══ Data records

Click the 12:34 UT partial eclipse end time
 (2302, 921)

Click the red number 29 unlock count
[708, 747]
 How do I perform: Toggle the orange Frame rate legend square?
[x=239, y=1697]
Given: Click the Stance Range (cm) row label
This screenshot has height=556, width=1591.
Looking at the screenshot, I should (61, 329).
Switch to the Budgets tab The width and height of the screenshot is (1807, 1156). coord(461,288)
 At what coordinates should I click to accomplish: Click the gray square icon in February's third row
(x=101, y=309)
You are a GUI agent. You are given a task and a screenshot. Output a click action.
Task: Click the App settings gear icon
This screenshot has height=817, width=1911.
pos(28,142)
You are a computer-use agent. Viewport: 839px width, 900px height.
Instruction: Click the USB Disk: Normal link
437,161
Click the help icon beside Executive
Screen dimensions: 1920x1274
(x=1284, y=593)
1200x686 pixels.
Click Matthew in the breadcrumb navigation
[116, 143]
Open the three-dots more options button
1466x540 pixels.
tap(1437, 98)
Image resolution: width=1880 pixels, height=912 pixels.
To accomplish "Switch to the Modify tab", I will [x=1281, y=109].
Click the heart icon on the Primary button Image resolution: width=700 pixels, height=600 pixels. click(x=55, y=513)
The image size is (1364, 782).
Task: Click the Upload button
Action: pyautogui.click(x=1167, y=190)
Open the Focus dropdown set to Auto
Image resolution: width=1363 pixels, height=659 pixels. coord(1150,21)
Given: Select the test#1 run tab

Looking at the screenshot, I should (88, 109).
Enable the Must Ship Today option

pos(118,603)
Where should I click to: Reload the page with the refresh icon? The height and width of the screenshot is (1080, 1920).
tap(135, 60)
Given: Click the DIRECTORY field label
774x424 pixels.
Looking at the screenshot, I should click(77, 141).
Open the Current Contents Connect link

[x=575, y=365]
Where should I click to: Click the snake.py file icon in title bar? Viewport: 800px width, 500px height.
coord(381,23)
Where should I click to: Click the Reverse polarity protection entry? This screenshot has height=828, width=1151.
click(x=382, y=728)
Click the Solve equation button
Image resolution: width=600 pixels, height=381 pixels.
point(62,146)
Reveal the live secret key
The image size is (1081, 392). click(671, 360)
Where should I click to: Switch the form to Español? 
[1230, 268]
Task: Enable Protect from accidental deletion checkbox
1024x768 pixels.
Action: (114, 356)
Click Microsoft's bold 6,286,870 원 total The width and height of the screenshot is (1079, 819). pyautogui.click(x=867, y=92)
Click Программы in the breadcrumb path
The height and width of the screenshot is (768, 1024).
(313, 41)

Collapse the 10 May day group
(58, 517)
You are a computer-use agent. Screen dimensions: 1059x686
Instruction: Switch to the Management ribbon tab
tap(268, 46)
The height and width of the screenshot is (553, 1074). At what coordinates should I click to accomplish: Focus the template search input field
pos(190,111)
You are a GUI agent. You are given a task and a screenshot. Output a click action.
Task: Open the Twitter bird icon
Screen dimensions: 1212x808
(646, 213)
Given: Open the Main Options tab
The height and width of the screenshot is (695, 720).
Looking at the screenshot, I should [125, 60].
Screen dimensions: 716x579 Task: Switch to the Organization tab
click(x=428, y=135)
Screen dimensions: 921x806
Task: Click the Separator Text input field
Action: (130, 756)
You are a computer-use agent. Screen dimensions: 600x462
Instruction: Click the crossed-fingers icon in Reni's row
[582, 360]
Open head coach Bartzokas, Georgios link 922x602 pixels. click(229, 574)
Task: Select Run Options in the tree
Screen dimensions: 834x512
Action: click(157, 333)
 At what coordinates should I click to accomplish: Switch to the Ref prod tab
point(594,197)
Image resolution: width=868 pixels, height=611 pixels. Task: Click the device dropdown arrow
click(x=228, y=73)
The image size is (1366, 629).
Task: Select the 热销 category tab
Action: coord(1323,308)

════

## Exercise
Render all of the material above as a two-column Markdown table, headed "No." and "Text". Give each non-blank line its own row, with a running number in the first column and the line itself in the second.

## Answer for this exercise
| No. | Text |
|---|---|
| 1 | Click the 12:34 UT partial eclipse end time |
| 2 |  (2302, 921) |
| 3 | Click the red number 29 unlock count |
| 4 | [708, 747] |
| 5 |  How do I perform: Toggle the orange Frame rate legend square? |
| 6 | [x=239, y=1697] |
| 7 | Given: Click the Stance Range (cm) row label |
| 8 | This screenshot has height=556, width=1591. |
| 9 | Looking at the screenshot, I should (61, 329). |
| 10 | Switch to the Budgets tab The width and height of the screenshot is (1807, 1156). coord(461,288) |
| 11 |  At what coordinates should I click to accomplish: Click the gray square icon in February's third row |
| 12 | (x=101, y=309) |
| 13 | You are a GUI agent. You are given a task and a screenshot. Output a click action. |
| 14 | Task: Click the App settings gear icon |
| 15 | This screenshot has height=817, width=1911. |
| 16 | pos(28,142) |
| 17 | You are a computer-use agent. Viewport: 839px width, 900px height. |
| 18 | Instruction: Click the USB Disk: Normal link |
| 19 | 437,161 |
| 20 | Click the help icon beside Executive |
| 21 | Screen dimensions: 1920x1274 |
| 22 | (x=1284, y=593) |
| 23 | 1200x686 pixels. |
| 24 | Click Matthew in the breadcrumb navigation |
| 25 | [116, 143] |
| 26 | Open the three-dots more options button |
| 27 | 1466x540 pixels. |
| 28 | tap(1437, 98) |
| 29 | Image resolution: width=1880 pixels, height=912 pixels. |
| 30 | To accomplish "Switch to the Modify tab", I will [x=1281, y=109]. |
| 31 | Click the heart icon on the Primary button Image resolution: width=700 pixels, height=600 pixels. click(x=55, y=513) |
| 32 | The image size is (1364, 782). |
| 33 | Task: Click the Upload button |
| 34 | Action: pyautogui.click(x=1167, y=190) |
| 35 | Open the Focus dropdown set to Auto |
| 36 | Image resolution: width=1363 pixels, height=659 pixels. coord(1150,21) |
| 37 | Given: Select the test#1 run tab |
| 38 | Looking at the screenshot, I should (88, 109). |
| 39 | Enable the Must Ship Today option |
| 40 | pos(118,603) |
| 41 | Where should I click to: Reload the page with the refresh icon? The height and width of the screenshot is (1080, 1920). |
| 42 | tap(135, 60) |
| 43 | Given: Click the DIRECTORY field label |
| 44 | 774x424 pixels. |
| 45 | Looking at the screenshot, I should click(77, 141). |
| 46 | Open the Current Contents Connect link |
| 47 | [x=575, y=365] |
| 48 | Where should I click to: Click the snake.py file icon in title bar? Viewport: 800px width, 500px height. |
| 49 | coord(381,23) |
| 50 | Where should I click to: Click the Reverse polarity protection entry? This screenshot has height=828, width=1151. |
| 51 | click(x=382, y=728) |
| 52 | Click the Solve equation button |
| 53 | Image resolution: width=600 pixels, height=381 pixels. |
| 54 | point(62,146) |
| 55 | Reveal the live secret key |
| 56 | The image size is (1081, 392). click(671, 360) |
| 57 | Where should I click to: Switch the form to Español?  |
| 58 | [1230, 268] |
| 59 | Task: Enable Protect from accidental deletion checkbox |
| 60 | 1024x768 pixels. |
| 61 | Action: (114, 356) |
| 62 | Click Microsoft's bold 6,286,870 원 total The width and height of the screenshot is (1079, 819). pyautogui.click(x=867, y=92) |
| 63 | Click Программы in the breadcrumb path |
| 64 | The height and width of the screenshot is (768, 1024). |
| 65 | (313, 41) |
| 66 | Collapse the 10 May day group |
| 67 | (58, 517) |
| 68 | You are a computer-use agent. Screen dimensions: 1059x686 |
| 69 | Instruction: Switch to the Management ribbon tab |
| 70 | tap(268, 46) |
| 71 | The height and width of the screenshot is (553, 1074). At what coordinates should I click to accomplish: Focus the template search input field |
| 72 | pos(190,111) |
| 73 | You are a GUI agent. You are given a task and a screenshot. Output a click action. |
| 74 | Task: Open the Twitter bird icon |
| 75 | Screen dimensions: 1212x808 |
| 76 | (646, 213) |
| 77 | Given: Open the Main Options tab |
| 78 | The height and width of the screenshot is (695, 720). |
| 79 | Looking at the screenshot, I should [125, 60]. |
| 80 | Screen dimensions: 716x579 Task: Switch to the Organization tab |
| 81 | click(x=428, y=135) |
| 82 | Screen dimensions: 921x806 |
| 83 | Task: Click the Separator Text input field |
| 84 | Action: (130, 756) |
| 85 | You are a computer-use agent. Screen dimensions: 600x462 |
| 86 | Instruction: Click the crossed-fingers icon in Reni's row |
| 87 | [582, 360] |
| 88 | Open head coach Bartzokas, Georgios link 922x602 pixels. click(229, 574) |
| 89 | Task: Select Run Options in the tree |
| 90 | Screen dimensions: 834x512 |
| 91 | Action: click(157, 333) |
| 92 |  At what coordinates should I click to accomplish: Switch to the Ref prod tab |
| 93 | point(594,197) |
| 94 | Image resolution: width=868 pixels, height=611 pixels. Task: Click the device dropdown arrow |
| 95 | click(x=228, y=73) |
| 96 | The image size is (1366, 629). |
| 97 | Task: Select the 热销 category tab |
| 98 | Action: coord(1323,308) |